Петр Проскурин является достойным наследником традиций русской классики. Он отстаивает, необходимость отражения главных качеств и интересов человека, способных подвигнуть его на самоочищение и самоусовершенствование, а равно превращение из объекта истории и субъект ее. В этом плане значительный интерес представляют его размышления о Достоевском. Начать с того, что творческие достижения писателей XX века не отменяют бессмертных творений великих предшественников, ибо абсолютная художественная истина так же недостижима на данном витке исторического развития, как неисчерпаема жизнь и сама природа человека. Традиция плодотворна тогда, когда она побуждает к поиску правды, новых средств выражения, заражает энергией социальной активности, а не толкает на путь слепого подражания. С давних времен замечено, что гения нельзя задвинуть за ширму истории, но можно попытаться истолковать его в свою пользу.
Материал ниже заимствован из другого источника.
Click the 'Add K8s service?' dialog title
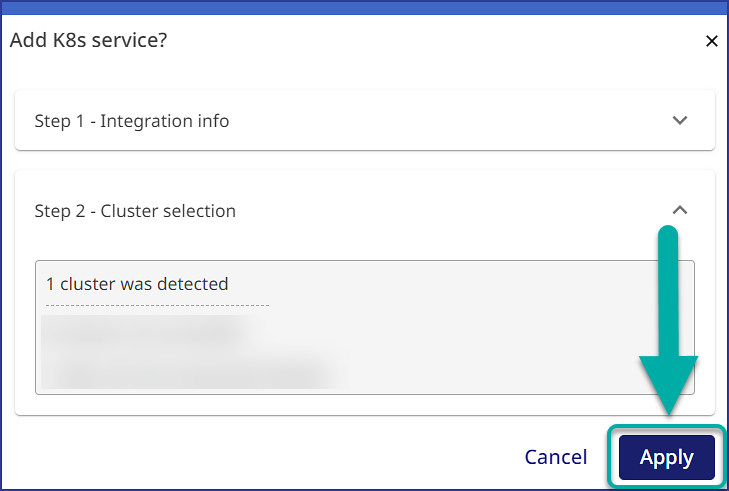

Так, например, было и есть с творчеством Ф. М. Достоевского, к которому Проскурин относился с особым вниманием и уважением. Тут есть свои причины и глубокие корни. Его позднее творчество тесно соприкасается с Достоевским, сближает их творческие методы — это и «фантастический реализм», и взаимопроникновение реального и фантастического, и, наконец, мистические мотивы. Внутренние токи эпох как бы пересекаются в художественных мирах писателей. Не случайно Проскурин подчеркивал, что в художническом гении Достоевского с самого начала и на всем протяжении его жизни шло бурное крушение морали христианства, из чистой религии Бога и духа давно превратившегося в беззастенчивое средство служения правящей верхушке, еще в допетровские времена вызвавшее тяжелейший русский раскол, прошедший затем через русское православие и так или иначе отразившийся на русской литературе и на русской философии.